Professor Al-Khalili wrote Pathfinders: The Golden Age of Arabic Science in 2010 to raise the profile of the under-appreciated researchers of the early Islamic era. Two-and-a-half years later, his campaign for them to take their place in the first rank of great thinkers has him giving lectures at the Abu Dhabi International Book Fair.

Al-Khalili hopes his book has helped to reverse the lack of knowledge about Arabic science.

"It always saddens me when I am reminded that so many in the Arab world, and the wider Islamic world, are ignorant of the scientific achievements of their ancestors a millennium ago," he says. "Characters such as Ibn Sina, Ibn Al Haytham, Al Khwarismi and many others are not just names taught in history lessons. These geniuses should be spoken of in the same breath as Galileo, Newton and Einstein."

Al-Khalili is anticipating the way the book fair - as well as the city of Abu Dhabi - represents the meeting of different cultures.

"This will be my first Abu Dhabi book fair, so I am really looking forward to being part of the mix of Arab and non-Arab authors," he says.

"What I find exciting is that there is so much scope for science writing in the Arab world, simply because there is currently a vacuum that needs to be filled.

"In the UK we are used to a very vibrant and active science communication scene, with many people trying their hands at science writing. But the thirst for stories is the same the world over.

"So where do the promising young scientists of the Arab world go to get their fix of the latest science stories? The potential is there, but we have yet to see the new science writers stepping up."

Abu Dhabi's increased prominence as an international city helps add an extra hub to the two historical centres of publishing in the Arab world, Al-Khalili says.

"Traditionally, one would have looked to the cities with a long pedigree in publishing - Cairo and Beirut - to provide the base for any renaissance in science writing.

"But the book fair in Abu Dhabi has steadily built up an excellent international reputation. It is ideally placed to take on the mantle of the centre of the Arab publishing world.

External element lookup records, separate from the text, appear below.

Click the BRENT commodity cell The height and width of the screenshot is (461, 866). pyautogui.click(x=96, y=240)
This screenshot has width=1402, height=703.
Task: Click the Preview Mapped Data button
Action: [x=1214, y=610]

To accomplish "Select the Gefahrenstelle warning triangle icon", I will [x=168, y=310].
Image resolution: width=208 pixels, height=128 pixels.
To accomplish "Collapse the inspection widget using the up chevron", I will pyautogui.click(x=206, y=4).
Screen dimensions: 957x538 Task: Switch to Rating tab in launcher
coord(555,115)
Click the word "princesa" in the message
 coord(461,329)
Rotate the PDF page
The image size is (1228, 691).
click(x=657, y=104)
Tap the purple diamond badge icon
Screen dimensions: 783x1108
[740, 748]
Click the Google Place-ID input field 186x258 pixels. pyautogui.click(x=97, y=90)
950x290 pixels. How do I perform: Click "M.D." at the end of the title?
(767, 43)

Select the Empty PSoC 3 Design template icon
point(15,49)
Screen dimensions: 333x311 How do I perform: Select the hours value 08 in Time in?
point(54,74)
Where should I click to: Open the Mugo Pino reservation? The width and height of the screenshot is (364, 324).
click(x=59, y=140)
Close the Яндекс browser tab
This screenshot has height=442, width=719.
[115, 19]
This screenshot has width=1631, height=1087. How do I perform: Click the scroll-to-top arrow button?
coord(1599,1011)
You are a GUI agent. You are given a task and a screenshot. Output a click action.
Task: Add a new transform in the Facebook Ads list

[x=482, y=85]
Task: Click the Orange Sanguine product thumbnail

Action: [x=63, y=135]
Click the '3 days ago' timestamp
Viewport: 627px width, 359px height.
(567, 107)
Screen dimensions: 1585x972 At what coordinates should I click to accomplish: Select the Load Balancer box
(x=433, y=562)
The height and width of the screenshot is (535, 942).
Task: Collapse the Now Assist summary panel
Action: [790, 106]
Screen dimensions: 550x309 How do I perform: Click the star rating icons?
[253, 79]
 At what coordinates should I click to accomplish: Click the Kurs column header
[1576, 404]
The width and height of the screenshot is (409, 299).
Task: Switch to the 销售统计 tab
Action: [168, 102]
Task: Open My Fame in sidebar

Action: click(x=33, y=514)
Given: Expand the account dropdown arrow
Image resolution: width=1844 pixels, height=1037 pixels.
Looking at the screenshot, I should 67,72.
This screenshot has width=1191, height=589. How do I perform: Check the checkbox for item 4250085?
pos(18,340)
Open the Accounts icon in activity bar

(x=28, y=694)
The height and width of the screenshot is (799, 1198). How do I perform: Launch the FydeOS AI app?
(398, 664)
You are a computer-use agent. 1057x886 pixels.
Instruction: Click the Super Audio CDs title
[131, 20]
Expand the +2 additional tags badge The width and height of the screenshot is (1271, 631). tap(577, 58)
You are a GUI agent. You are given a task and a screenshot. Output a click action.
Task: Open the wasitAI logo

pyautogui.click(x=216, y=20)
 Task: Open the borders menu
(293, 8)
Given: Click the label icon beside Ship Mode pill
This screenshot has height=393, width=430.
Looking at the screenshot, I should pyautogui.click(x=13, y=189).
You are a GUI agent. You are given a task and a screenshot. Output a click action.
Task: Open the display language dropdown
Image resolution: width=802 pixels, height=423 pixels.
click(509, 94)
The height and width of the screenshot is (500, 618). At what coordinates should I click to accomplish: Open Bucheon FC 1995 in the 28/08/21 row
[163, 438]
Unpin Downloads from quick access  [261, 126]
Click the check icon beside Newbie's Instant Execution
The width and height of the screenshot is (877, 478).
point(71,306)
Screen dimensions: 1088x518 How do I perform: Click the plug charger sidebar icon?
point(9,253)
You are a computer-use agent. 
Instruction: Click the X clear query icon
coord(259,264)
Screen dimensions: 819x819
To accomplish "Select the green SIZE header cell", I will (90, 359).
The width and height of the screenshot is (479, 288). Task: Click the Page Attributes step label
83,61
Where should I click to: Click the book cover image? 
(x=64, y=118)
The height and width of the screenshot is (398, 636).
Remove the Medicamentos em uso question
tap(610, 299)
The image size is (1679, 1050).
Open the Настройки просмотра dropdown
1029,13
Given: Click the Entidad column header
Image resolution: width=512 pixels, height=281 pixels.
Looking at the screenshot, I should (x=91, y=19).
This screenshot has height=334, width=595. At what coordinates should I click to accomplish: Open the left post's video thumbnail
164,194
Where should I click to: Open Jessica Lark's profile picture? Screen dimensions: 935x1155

"It should not just be a place where the book scene comes alive for a few days each year."

One factor of communicating now is there are so many media available. Al-Khalili writes books - his latest, Paradox: the Nine Greatest Enigmas in Science, is his fifth - but also blogs, tweets and broadcasts.

"I am very lucky in that I have been able to pursue an academic career alongside a career in science communication.

"I think if I am honest I have to say that I have achieved the biggest successes through my broadcasting work. Many of my BBC science documentaries have been exported around the world and reached millions of people."

Professor Jim Al-Khalili will present two hour-long lectures at the Abu Dhabi International Book Fair. At 7pm on Sunday, he will talk about Pathfinders, his book on the golden age of Arabic science. At 11am on Monday, he will speak about Paradox, his book on the nine greatest enigmas in science.